CAM Colloquium: Short Research Presentations by Assistant Professors Christina Lee Yu (ORIE), Jamol Pender (ORIE), and Dmitry Savransky (MAE)


Frank H. T. Rhodes Hall 655


Christina Lee Yu, Assistant Professor, ORIE
Collaborative filtering for sparse tensor estimation

We consider the task of tensor estimation, i.e. estimating a low-rank 3-order tensor from noisy observations of a sparse subset of the entries. In the context of matrix (2-order tensor) estimation, a variety of algorithms have been proposed and analyzed in the literature including the popular collaborative filtering algorithm that is extremely well utilized in practice. We introduce a generalization of the collaborative filtering algorithm for the setting of tensor estimation and argue that it achieves sample complexity that (nearly) matches a conjectured lower bound on the sample complexity of polynomial time algorithms. Our generalization uses the matrix obtained from the "flattened" tensor to compute similarity via an associated bipartite graph. The sample complexity threshold corresponds to the connectivity threshold for the graph.

Jamol Pender, Assistant Professor, ORIE
Queueing theory in the information age

Many queueing systems provide real-time information to their customers with the goal of reducing the customers’ anxiety of the unknown. However, in reality, the information might be given in the form of an update. To understand the impact of updates, we prove fluid limit theorems for a state-dependent queueing model where customers choose which queue to join by a generalized multinomial logit choice model. In the choice model, the information about the queue length is updated periodically in increments of size ∆. We show that the fluid limit is given by a system of functional differential equations with a non-stationary time delay. Using the fluid limit, we derive an exact formula for the critical updating size that partitions the system in stable and unstable regions. In the case of multiple updates, we uncover a novel connection between our updating queueing model and Auto-Regressive (AR) time series models. To this end, we show that the stability of our updating queueing model is equivalent to analyzing the stationarity of a subsequent AR time series model. Finally, we show, using real waiting time data from Disneyland, that giving customers information might not be a smart decision.

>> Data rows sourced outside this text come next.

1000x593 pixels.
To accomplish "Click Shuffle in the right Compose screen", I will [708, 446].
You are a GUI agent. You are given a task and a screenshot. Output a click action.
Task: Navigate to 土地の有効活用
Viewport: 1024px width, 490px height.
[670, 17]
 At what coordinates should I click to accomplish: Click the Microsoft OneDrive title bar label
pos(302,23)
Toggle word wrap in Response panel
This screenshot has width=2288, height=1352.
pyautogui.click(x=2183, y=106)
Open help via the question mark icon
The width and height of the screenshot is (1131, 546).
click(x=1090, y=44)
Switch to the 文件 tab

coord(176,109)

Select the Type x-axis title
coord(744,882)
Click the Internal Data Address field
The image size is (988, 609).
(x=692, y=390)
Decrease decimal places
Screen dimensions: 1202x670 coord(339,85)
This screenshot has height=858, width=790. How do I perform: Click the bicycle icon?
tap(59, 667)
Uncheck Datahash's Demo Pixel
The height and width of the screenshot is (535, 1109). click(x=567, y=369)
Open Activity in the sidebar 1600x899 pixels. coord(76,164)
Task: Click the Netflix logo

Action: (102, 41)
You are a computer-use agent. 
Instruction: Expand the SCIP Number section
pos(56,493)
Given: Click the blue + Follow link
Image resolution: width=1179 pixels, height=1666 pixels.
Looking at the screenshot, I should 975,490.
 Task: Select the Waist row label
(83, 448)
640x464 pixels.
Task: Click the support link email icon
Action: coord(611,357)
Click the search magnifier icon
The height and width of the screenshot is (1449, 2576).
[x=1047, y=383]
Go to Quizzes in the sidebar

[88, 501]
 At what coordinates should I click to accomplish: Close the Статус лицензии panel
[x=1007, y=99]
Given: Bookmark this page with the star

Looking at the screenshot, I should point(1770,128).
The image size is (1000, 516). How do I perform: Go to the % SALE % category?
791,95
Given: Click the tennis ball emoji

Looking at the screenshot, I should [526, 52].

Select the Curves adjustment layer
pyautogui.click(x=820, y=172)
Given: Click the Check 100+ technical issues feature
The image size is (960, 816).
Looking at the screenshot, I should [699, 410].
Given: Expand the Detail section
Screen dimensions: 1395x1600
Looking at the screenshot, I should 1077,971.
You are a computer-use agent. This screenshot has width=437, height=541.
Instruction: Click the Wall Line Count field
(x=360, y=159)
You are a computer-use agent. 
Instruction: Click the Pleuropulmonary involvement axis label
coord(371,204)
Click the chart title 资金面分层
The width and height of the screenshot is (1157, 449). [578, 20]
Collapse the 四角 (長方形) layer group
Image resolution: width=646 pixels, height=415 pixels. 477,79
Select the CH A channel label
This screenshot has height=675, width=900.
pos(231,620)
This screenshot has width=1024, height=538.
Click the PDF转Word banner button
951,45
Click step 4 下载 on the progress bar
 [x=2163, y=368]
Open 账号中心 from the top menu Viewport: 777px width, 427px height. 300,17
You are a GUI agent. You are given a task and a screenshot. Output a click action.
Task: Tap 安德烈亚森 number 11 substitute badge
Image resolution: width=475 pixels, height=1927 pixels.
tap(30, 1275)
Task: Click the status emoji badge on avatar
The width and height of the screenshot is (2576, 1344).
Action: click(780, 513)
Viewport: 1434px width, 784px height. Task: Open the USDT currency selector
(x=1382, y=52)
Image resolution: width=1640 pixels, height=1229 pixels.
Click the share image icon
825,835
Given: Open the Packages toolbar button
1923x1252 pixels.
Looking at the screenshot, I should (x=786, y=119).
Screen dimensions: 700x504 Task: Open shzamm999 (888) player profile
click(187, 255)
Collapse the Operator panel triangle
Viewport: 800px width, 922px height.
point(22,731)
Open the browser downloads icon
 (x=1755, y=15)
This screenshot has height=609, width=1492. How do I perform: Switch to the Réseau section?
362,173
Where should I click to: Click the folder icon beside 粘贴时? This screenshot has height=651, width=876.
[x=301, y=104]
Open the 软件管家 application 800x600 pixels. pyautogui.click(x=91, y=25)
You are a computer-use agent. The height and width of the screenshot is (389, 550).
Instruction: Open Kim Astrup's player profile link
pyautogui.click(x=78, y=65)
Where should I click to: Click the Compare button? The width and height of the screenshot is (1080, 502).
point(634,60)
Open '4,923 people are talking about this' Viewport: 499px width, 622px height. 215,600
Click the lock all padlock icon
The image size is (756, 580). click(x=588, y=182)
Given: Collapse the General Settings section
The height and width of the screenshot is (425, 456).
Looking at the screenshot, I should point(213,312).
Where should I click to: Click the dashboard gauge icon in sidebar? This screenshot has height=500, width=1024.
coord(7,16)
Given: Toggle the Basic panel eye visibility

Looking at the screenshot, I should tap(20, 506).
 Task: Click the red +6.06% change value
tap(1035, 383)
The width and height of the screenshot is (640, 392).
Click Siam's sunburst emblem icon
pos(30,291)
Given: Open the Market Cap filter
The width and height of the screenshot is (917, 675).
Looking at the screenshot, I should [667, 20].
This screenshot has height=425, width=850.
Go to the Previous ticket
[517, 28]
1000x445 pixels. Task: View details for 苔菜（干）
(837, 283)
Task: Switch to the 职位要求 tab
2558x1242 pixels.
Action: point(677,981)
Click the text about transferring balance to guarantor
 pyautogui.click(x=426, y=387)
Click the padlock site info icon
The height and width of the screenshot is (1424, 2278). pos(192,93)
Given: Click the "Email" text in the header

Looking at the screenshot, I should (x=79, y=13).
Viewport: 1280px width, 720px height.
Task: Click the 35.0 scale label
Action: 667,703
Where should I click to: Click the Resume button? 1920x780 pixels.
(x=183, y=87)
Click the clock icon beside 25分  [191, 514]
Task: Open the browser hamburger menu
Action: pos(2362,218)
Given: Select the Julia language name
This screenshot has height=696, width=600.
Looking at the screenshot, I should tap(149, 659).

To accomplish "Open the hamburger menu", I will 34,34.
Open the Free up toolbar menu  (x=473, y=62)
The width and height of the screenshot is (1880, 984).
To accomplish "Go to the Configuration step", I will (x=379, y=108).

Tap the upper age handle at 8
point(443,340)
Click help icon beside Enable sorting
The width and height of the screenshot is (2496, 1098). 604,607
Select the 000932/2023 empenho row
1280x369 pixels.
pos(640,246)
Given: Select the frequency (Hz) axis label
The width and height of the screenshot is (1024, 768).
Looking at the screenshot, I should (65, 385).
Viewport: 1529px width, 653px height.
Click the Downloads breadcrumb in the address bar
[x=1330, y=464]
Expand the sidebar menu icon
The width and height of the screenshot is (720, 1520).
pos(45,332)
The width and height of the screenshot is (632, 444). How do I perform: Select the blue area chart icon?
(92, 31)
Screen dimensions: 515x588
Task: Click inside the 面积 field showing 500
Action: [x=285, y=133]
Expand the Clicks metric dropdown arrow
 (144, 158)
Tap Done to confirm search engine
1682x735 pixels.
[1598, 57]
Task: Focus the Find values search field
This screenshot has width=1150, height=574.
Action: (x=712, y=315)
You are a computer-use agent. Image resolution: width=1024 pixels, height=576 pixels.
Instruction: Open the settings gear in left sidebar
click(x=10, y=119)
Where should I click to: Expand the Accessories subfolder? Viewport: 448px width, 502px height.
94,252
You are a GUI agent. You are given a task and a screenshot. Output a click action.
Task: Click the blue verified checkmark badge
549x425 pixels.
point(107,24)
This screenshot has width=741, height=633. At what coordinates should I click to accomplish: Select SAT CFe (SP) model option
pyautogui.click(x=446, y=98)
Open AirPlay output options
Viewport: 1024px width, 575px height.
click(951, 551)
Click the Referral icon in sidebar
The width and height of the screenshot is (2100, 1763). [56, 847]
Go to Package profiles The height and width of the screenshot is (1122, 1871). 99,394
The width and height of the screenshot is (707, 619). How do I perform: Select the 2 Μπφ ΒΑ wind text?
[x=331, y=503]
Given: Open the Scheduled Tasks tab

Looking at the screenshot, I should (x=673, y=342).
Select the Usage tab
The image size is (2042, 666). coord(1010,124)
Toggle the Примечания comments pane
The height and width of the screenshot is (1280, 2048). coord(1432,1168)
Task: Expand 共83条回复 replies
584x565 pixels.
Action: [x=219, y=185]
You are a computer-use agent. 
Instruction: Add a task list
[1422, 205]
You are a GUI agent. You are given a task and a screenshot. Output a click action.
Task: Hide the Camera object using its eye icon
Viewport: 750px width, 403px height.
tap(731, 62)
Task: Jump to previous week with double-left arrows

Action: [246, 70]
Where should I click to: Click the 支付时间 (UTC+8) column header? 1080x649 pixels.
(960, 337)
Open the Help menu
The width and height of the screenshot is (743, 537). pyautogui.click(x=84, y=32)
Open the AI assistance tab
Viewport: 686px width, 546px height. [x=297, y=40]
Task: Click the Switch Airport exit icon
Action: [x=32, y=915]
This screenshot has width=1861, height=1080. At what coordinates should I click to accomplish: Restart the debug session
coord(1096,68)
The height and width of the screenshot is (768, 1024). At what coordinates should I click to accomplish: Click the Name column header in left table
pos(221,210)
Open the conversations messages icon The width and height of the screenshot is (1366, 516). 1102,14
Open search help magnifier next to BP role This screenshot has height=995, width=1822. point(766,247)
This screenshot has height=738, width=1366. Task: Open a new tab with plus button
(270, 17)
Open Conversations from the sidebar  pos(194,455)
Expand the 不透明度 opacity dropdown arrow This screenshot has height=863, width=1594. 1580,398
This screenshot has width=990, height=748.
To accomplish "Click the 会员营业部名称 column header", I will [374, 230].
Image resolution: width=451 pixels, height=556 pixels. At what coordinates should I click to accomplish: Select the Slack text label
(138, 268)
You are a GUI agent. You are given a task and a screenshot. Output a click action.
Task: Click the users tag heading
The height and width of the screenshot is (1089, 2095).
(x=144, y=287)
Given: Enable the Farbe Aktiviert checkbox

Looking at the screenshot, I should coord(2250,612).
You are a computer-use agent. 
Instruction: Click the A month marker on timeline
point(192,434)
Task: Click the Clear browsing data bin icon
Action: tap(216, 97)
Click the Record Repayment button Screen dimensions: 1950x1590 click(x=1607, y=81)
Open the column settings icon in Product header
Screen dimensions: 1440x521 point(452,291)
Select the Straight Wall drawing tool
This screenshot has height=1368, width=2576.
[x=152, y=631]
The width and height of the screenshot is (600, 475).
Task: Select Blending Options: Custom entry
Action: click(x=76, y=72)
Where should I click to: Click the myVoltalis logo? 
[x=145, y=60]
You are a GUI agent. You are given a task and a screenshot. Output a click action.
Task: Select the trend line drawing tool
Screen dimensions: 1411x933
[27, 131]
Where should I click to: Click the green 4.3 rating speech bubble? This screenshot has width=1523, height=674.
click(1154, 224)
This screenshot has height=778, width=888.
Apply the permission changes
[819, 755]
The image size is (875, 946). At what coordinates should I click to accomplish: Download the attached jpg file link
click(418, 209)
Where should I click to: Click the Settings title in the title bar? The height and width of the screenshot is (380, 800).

Dmitry Savransky, Assistant Professor, MAE
Engineering the search for other worlds

The Space Imaging and Optical Systems laboratory (SIOSlab) supports a broad range of activities related to the science case of direct imaging of extrasolar planets. In addition to instrumentation and control of optical systems, our work includes the creation and analysis of advanced post-processing algorithms for weak signal extraction from imaging data along with the optimization of astrophysical surveys and space missions. Both of these require leveraging advanced tools from statistical modeling and optimization. Here, I will briefly describe our recent work on common spatial pattern filtering for 2D imaging data analysis, dynamic programming solutions for space mission scheduling, and prospects for the future.